## Assignment
Each line of the listing, apart from the pictures, is to be printed exactly.

━━ Information shown

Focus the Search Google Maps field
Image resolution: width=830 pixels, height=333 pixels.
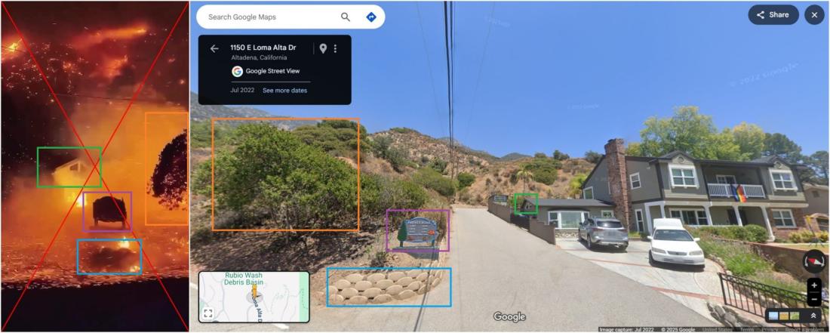coord(270,17)
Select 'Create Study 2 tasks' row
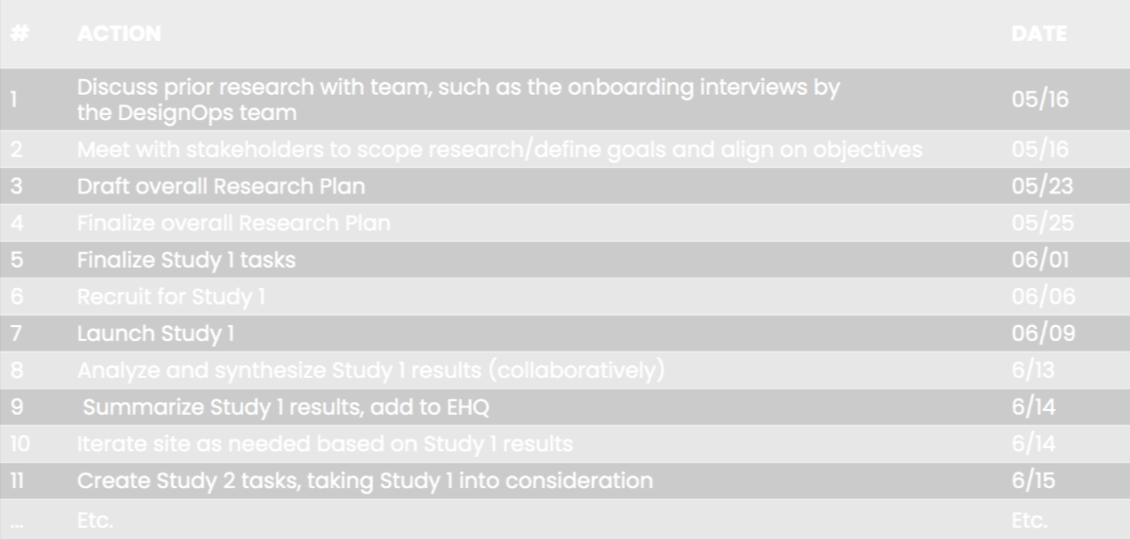 coord(364,480)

━━━━

## Answer to this problem
Focus the Search Google Maps field
Image resolution: width=830 pixels, height=333 pixels.
coord(270,17)
Select 'Create Study 2 tasks' row
 coord(364,480)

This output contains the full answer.